Dozens of locals, who crowded Clare Street, chanted “death penalty” when Ramaphosa called for an end to gender-based violence.
Ramaphosa said he understood the pain people were feeling but the right to life was protected by the Constitution.
“But we are also saying that people found guilty of abusing women and children, raping and killing them, must not be released on bail. They must stay in jail and never ever come out.”
On Tuesday afternoon, Ramaphosa visited Tazne’s parents to sympathise.
“I would like to thank Carmen and Terence for the moments they spent with us, explaining the pain that they are feeling, but also expressing that they want us to make sure that this never happens to any child again – where a person who was released on parole participates in a murder like this.”
Pangarker, the Van Wyk family’s neighbour, has been charged with Tazne’s murder and appeared in the Goodwood Magistrate’s Court on Friday.
He was cornered in Cradock last week after being on the run for almost two weeks after being identified as a person of interest in her kidnapping.

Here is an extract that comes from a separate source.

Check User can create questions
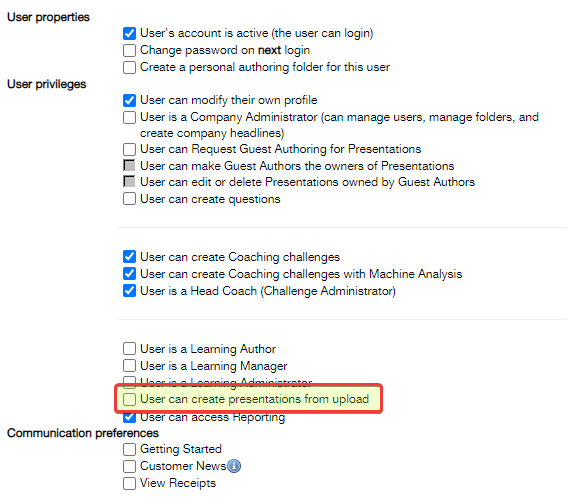This screenshot has width=577, height=504. (x=129, y=199)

After being transported back to Cape Town from the Eastern Cape town, Pangarker led the police to a stormwater drain outside Worcester where her decomposing body was found.
Tazne was last seen on February 7 walking to a tuckshop across the street from her home.
Pangarker, whose criminal record dates to the 1980s, had absconded from parole a year ago.
Ramaphosa said the accused should not even have been released on bail. “He must never see the light of day again.”
The president added he was aware of complaints that the police had not responded to Tazne’s disappearance as quickly as they were supposed to, committing to take up the matter with the police commander.
Justice Minister Ronald Lamola, who had been part of the convoy, confirmed that the parole system was being relooked after Tazne’s murder.
“We are going to make sure that it is revamped. We will look at this closely so that we will never have a situation like this happen again.”